In order to do so, we need to create a signature, and it is crucial that the public functions of the third-party libraries are included in the executable file.
Assuming that the third-party libraries are not modified, the easiest approach seemed to be creating the executable using dylib.
However, when building the executable with dylib, some functions were not defined in the executable, and there was no explicit way to include them.
In this case, is the only way to ensure that the compiled results of the third-party public functions are included in the executable file to compile a code that calls the third-party library’s public functions?
As mentioned before, it is assumed that the third-party libraries are not modified.
like, recognizing/guessing standard or well-known library function names in the disassembled code, am I understanding this right?
by "third party library", do you mean a rust crate, or C library?
to my understanding, even the functions are public, they not guarenteed to be exported in the final executable, unless the public functions are explicitly exported as FFI, e.g. annotated with the. #[unsafe(no_mangle)] attribute. but I'm not complete sure about this, I might be wrong.
"not modified", do you mean the third party library is distributed as pre-built binary blobs instead of compiled from source? or do you mean the source code is not modified?
that's the way how rust libraries work. they are design to be consumed by other rust code with the same version compiler, they are not meant to be used other ways, e.g. loaded at runtime.

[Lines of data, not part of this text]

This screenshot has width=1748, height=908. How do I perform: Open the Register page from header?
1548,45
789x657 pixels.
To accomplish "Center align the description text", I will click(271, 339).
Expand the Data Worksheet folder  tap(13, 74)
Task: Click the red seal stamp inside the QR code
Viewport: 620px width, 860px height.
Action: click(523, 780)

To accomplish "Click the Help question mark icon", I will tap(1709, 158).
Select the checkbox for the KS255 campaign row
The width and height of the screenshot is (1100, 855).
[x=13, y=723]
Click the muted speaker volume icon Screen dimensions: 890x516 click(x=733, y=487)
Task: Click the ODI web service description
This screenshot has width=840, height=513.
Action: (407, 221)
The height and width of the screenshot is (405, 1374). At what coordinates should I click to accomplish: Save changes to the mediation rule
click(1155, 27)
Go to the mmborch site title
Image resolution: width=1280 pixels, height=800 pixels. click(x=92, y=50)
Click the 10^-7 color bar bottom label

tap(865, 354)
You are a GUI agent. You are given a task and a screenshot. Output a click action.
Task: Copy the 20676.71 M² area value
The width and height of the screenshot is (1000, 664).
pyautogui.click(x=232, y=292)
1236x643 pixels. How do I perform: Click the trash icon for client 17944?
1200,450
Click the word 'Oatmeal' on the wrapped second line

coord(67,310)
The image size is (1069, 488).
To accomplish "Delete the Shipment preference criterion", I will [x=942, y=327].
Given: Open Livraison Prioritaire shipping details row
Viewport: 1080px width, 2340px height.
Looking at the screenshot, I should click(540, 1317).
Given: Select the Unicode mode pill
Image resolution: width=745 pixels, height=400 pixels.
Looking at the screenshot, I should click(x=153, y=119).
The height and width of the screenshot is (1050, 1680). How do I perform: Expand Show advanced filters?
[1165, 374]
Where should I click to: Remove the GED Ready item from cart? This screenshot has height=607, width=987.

I might be wrong about this too, but to my understanding, even if you called the functions, they are not necessarily exported. even functions defined in your own crate might not be exported. as @bjorn3 stated, functions can exist only as MIR in the metadata.
so my conclusion is, because of how rust compiles code, there's no reliable way to export an extern "Rust" function in an executable. you'd better find other heuristics than the symbol table.
That is correct. For example small functions implicitly get marked as #[inline], which will cause codegen to be delayed to the crate that uses the function.
"third party library" means a rust crate. (e.g. syn)
"not modified" refers to not making changes to the crate in order to create a signature (e.g. insert #[no_mangle]).
Even though LTO, #[inline], and optimization are unavoidable, my understanding is that the public functions of a crate will be included in the executable file(not .dll with dylib, but .exe) when the code containing those public functions is compiled.
This is true if you create the .dll using dylib, right?
If I compile it as an .exe file, is it correct that the .exe file will always contain the public functions of the crate that are called by a code?